A little further research into South Africa's aspirations of holding Grands Prix in the future, reveals that since March 1993 things have changed. Then the circuit boss Mervyn Key was arrested after the race and charged with fraud, forgery. The track was subsequently acquired by the Automobile Association of South Africa, which is based in nearby Braamfontein.

Since the takeover the circuit has been running at a profit thanks to the use of the pit buildings as conference rooms and exhibition centers. There is also a high-performance driving school. The track surroundings have been upgraded with 7000 trees having been planted.
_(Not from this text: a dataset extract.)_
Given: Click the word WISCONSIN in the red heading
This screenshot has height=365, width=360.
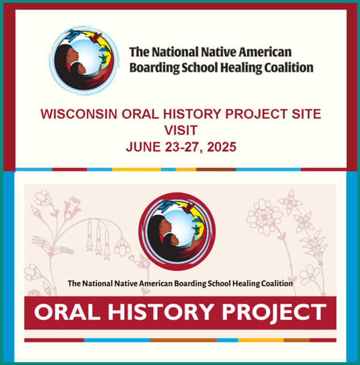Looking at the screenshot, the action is pyautogui.click(x=79, y=114).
In order to finance a Grand Prix, however, a great deal more money is needed and the track will also probably have to be altered to provide more overtaking opportunities. It is unlikely that the AASA can raise the money without a substantial sponsor. The other option is to get government backing and use the race to promote foreign investment in South Africa. This is Kyalami's strongest selling point because since Nelson Mandela was elected president of the new South Africa on May 2, 1994, there has been political stability and with it has come an upturn in the economy. Although there has been some foreign investment the government is trying to attract more and more big business.

Kyalami is fortunate that South Africa has F1 fans in important positions. One of the new board of directors of the AASA is married to President Nelson Mandela's daughter, while Cyril Ramaphosa, the secretary-general of the ruling party and a likely future president - is an F1 fanatic.

If the money can be found there is little doubt that the AASA would jump at the chance to hold another South African GP. If money is found now, there could be a race late in 1996, but a date in 1997 is thought to be much more likely.